Written by: Amber Ott
Agili’s dedicated Investment Team, led by firm President Michael Joyce, is in charge of identifying and analyzing investment opportunities, setting strategic allocation and applying both specific investment decisions and strategic allocation to individual client portfolios. Separate from, but similar to, our entire Investment Team, we have a formal Investment Policy Committee (IPC) that considers investment ideas and proposals brought by the entire team, other members of the firm, or sometimes even clients. The IPC makes decisions and formal recommendations as to how client portfolios, in general, should be invested.
Diversification and Asset Allocation
Our investment strategy at a very high level focuses around asset allocation and diversification. Asset allocation is the designation of different baskets of securities a client should invest in and how large those baskets should be, whereas diversification refers to the number of securities within each basket. We invest across the broad universe of asset classes and focus on a core set of holdings within each asset class to provide a base level of diversification.
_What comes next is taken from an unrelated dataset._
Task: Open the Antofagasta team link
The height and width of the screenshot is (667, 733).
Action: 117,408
We use both passively-managed index and exchange-traded funds when appropriate for the client and actively-managed funds, dividend paying stocks, and individual bonds where there are opportunities to make a difference by security selection. We may also at times recommend unrelated, third party investment managers, who have a greater expertise in certain investment sectors or disciplines, when appropriate for the client. For example, we typically will recommend institutional class mutual funds (when available) or third party managers to invest in international equities, foreign bonds, real estate and commodities.
Beyond our core holdings, we work into a client’s allocation any legacy holdings they may have, preferences for or against certain securities or sectors, and individual ideas informed by their unique situation (tax bracket, time horizon, etc.).
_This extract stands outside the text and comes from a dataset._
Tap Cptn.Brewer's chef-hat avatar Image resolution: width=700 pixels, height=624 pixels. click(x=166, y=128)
At Agili, we analyze securities using both fundamental and quantitative methods. The Investment Team relies on information from a variety of sources, such as Bloomberg Professional Services, Morningstar, Argus Research, Value Line Investment Research Center as well as others including public filings made with the Securities and Exchange Commission. We do rudimentary analysis as to a security’s intrinsic value but largely rely on the very capable Analysts at the resources mentioned above for in-depth valuation information. We also employ some version of technical analysis to help us make decisions about when and at what price we should consider buying or selling a security.
For each individual security in which we invest, we set a “buy-up-to” price as well as a target price. When the security reaches the target price, we either sell the security or do another analysis to determine if a new target price is warranted based on current market and company fundamentals. The IPC sets each of these price levels after a discussion among the Investment Team. One Analyst then prepares a formal write-up of our investment thesis for each individual security and actively managed mutual fund we decide to invest in. The entire team reviews the investment brief to ensure the outcome of our conversation was captured correctly and that all thoughts were heard and considered. Once finalized, the investment brief is used by our Financial Strategists to familiarize themselves with a new investment or new thesis, and can be provided to clients who have questions or are interested in more details about the new investment.
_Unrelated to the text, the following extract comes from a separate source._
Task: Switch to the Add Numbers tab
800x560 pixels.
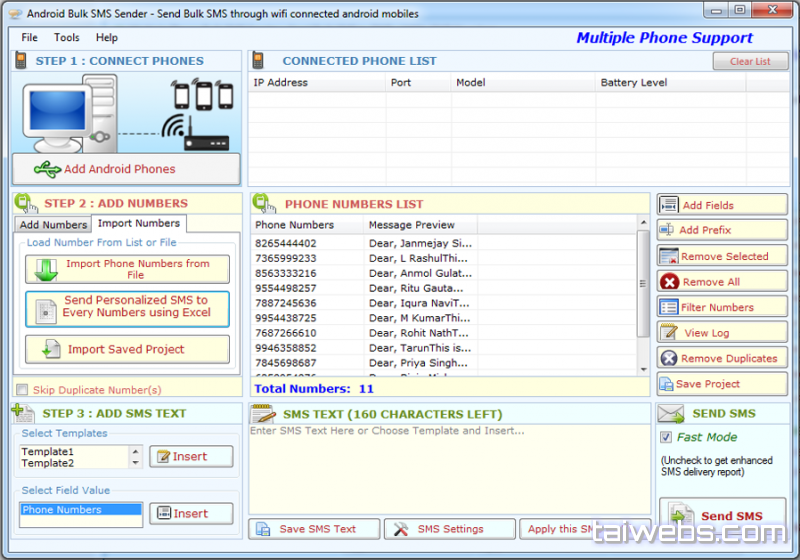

Thus, the Investment Policy Committee defines the universe of investments available to each Investment Analyst for investment in a specific client portfolio. It is then the Investment Analyst’s job to invest each client’s portfolio into an appropriate combination of the investments vetted by the IPC. The Analyst must first determine a client’s risk tolerance and begin with a strategic allocation appropriate for that risk tolerance. They then decide which securities are most appropriate to fill the specific asset class for the client and what level of diversification is required in each asset class.
The investment strategy for a specific client is based on the objectives, income needs, investment time horizon, constraints and unique circumstances (including tax situation) stated by the client during meetings. Changes may be warranted to any of these factors at any time, and our Analysts work to incorporate these changes into a client’s investment portfolio regularly. All the while our Analysts are careful to consider costs of trading and tax implications of their proposed trades.
Our investment process is designed to utilize the resources we have efficiently so that we are able to create a customized investment portfolio for each and every client. We care deeply about helping clients attain their financial goals and each member of the Investment Team is dedicated to doing their part to make that happen.